Vorplanung zur Dorferneuerung

In der gemeinsamen Versammlung aller Arbeitskreise und dem Gemeinderat wurden für Rummeltshausen 10, für Günz 20 und für Westerheim 30 Maßnahmen vorgestellt, die in der Gemeindeentwicklung und der anschließenden Vorplanung zur Dorferneuerung erarbeitet wurden. Bei der Abstimmung ergaben sich für die einzelne Ortsteile folgende Prioritäten:
Rummeltshausen
1. Fuß- und Radweg von der Ortsstraße bis zur Rummeltshauser Straße
2. Kapellenplatz inkl. Parkplätze, Bäume, Bank und Brunnen
3. Baugebiet Hinter der Kapelle
4. Fußweg von Rummeltshausen nach Härtleberg inkl.

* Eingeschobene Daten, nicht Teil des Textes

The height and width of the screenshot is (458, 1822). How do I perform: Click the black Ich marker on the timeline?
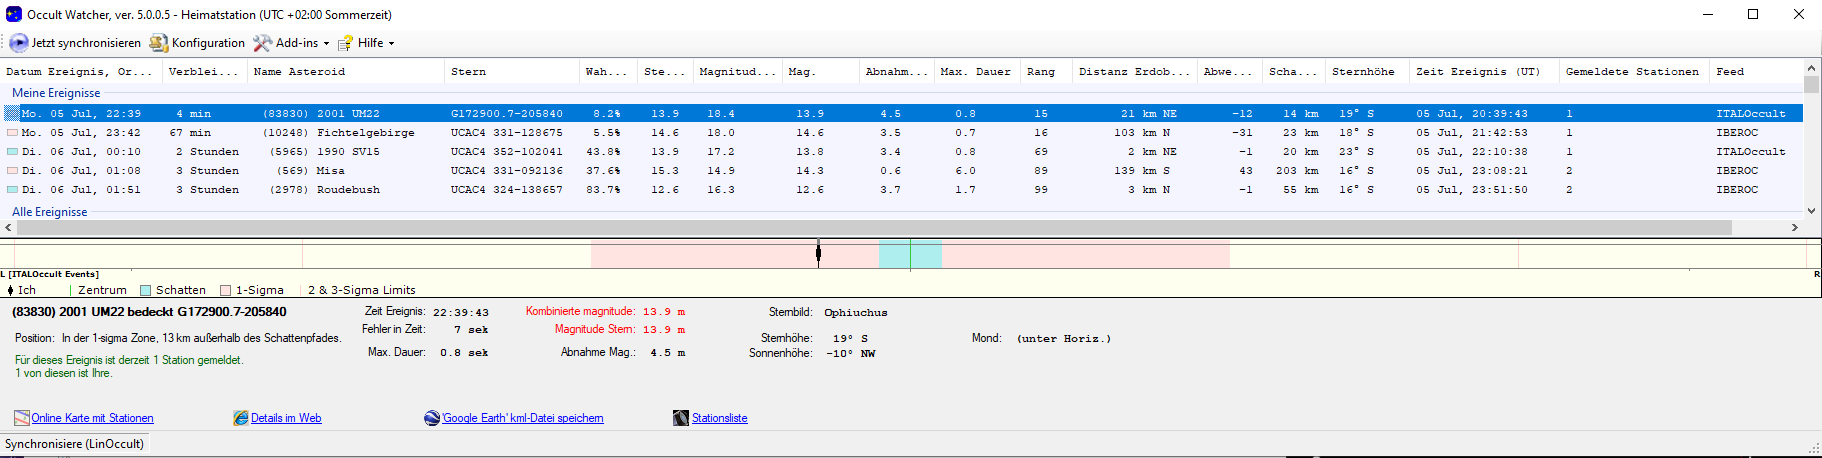click(x=818, y=253)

Ergänzung der Beleuchtung
5. Ortseinfahrt Ortsstraße Nord
Günz
1. Sanierung / Umbau Kindergarten
2. Sanierung / Umbau Alte Schule sowie Dorfplatz Günz inkl. Neubau Info/Treff, Neubau Buswartehaus, Gehweg bis Brücke, Parkplätze, Bäume und Bänke
4. Ersatz und Ergänzung der Rotdorne entlang der Dorfstraße
5. Aufwertung Umfeld Vereinsheim und Feuerwehrhaus
Westerheim
1. Dorfladen mit Getränkemarkt, Café, Bäckerei Hauptstraße / Schulweg
2. Kirchplatz inkl. Gehweg, Parkplätze, Grünfläche und Bäume
3. Neugestaltung Bahntrasse: Schallschutz, Verbreiterung Bahnunterführung oder Tieferlegung
4. Neugestaltung Dorfplatz / Bahnhofstraße / Vorbereich Bank inkl. Buswartehaus, Busbucht, Inseln, Gehweg, Parkplätze, Grünfläche und Bäume
5. Sanierung / Umbau Alter Pfarrhof



Übergabe der Dokumentation "Dorfanalyse"

296 Seiten umfasst die jetzt vorgestellte und an die Gemeinde Westerheim übergebene Dokumentation anlässlich der Dorfanalyse „Westerheim, Günz, Rummeltshausen“.